■ **ASSIGNED TASK**
From the records that follow, copy every line in which "computer" appears.

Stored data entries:
►
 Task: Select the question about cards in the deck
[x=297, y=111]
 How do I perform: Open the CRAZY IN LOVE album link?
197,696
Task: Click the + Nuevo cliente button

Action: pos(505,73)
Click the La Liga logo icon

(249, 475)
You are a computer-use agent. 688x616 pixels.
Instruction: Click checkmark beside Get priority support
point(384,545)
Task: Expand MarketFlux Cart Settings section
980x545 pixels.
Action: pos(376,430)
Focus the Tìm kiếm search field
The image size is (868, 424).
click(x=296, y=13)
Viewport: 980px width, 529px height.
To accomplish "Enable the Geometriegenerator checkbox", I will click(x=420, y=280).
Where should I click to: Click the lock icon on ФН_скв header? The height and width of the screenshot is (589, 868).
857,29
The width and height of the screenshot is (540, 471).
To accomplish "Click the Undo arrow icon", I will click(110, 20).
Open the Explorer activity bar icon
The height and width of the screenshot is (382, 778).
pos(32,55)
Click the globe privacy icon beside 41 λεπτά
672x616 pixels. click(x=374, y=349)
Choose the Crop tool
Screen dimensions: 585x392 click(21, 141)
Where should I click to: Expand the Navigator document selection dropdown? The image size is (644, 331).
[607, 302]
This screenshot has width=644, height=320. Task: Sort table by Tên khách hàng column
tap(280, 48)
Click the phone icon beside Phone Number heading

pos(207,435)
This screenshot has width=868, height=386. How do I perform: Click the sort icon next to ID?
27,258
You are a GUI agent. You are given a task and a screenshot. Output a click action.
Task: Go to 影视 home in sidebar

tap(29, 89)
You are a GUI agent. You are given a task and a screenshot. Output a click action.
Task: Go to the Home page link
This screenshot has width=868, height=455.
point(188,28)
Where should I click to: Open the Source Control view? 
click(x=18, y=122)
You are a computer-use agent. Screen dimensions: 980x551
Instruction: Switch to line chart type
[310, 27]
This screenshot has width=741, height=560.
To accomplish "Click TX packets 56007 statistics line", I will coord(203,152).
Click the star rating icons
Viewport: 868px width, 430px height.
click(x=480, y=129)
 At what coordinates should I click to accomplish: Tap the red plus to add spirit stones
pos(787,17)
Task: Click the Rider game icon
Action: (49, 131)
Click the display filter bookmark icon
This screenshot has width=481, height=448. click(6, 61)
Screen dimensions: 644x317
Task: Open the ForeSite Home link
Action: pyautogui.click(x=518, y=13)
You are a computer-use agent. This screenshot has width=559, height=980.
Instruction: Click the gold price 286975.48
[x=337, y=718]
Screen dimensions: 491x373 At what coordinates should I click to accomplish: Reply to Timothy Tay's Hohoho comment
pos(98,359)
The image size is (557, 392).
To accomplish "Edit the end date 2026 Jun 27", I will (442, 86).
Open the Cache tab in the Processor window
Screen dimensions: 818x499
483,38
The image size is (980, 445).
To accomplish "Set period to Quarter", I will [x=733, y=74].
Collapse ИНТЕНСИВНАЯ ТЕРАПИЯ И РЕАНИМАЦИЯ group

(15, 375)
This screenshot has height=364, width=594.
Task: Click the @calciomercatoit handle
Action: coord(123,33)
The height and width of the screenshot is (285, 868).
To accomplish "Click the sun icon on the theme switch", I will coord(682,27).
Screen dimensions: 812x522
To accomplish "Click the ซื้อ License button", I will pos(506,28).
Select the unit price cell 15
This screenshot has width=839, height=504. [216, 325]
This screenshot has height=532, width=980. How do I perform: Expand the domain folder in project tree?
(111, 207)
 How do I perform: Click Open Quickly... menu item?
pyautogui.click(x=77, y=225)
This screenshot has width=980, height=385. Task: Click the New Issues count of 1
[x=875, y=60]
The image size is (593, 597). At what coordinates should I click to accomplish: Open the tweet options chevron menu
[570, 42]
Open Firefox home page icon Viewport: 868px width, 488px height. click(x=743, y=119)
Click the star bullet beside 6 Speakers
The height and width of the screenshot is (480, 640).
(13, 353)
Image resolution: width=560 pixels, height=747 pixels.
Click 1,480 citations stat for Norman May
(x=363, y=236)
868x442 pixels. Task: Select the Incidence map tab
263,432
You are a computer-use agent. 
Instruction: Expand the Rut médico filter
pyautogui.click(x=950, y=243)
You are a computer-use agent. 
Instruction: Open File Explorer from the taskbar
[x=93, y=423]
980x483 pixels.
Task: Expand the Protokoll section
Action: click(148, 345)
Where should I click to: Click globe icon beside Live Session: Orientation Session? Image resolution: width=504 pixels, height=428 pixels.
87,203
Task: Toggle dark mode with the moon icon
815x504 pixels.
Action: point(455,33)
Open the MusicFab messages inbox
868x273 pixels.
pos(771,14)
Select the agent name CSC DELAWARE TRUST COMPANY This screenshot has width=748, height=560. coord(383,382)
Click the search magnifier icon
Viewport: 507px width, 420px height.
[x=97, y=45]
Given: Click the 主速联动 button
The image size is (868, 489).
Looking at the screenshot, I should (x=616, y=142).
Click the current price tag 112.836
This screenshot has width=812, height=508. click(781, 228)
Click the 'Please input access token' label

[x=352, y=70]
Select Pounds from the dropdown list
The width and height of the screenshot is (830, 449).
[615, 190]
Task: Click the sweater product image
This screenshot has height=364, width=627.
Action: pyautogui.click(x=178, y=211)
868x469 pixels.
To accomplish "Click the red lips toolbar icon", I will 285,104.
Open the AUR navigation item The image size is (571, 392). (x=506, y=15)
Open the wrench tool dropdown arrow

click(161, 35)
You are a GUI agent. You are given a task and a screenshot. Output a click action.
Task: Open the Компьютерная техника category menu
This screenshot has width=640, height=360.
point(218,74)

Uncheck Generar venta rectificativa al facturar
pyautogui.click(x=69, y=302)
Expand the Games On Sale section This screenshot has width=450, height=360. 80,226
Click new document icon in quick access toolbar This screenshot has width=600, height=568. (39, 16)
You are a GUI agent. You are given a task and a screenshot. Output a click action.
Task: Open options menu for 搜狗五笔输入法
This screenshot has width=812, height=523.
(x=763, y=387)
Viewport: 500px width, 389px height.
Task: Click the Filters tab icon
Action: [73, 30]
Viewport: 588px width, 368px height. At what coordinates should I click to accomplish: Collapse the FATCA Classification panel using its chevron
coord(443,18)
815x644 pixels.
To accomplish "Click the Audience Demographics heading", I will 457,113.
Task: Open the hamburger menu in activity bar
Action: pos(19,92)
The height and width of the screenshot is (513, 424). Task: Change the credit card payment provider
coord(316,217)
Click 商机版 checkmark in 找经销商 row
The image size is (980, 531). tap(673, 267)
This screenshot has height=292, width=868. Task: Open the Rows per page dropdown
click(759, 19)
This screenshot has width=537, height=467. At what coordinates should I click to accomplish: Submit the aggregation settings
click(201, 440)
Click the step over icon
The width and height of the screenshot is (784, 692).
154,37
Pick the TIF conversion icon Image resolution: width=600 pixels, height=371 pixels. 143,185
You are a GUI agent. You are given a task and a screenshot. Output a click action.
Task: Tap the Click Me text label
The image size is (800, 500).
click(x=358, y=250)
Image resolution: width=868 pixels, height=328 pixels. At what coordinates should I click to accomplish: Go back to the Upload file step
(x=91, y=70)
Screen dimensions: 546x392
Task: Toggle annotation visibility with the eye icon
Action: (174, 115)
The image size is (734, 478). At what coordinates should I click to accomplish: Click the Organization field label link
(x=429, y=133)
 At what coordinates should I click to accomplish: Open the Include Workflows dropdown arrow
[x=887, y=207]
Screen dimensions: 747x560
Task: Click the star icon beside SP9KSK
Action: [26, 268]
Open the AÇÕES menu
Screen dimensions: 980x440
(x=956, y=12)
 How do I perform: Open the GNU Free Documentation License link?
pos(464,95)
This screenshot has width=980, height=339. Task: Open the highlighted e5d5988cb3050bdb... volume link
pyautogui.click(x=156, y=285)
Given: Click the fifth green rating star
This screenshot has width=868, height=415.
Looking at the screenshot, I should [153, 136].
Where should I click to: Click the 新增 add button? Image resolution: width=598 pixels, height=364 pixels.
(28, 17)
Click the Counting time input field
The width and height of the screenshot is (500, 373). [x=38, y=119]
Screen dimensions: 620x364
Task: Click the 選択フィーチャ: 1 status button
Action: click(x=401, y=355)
◄
■ **ANSWER BOX**
You are a computer-use agent. 688x616 pixels.
You are a computer-use agent. Screen dimensions: 980x551
You are a computer-use agent. This screenshot has width=559, height=980.
You are a computer-use agent. 
You are a computer-use agent. 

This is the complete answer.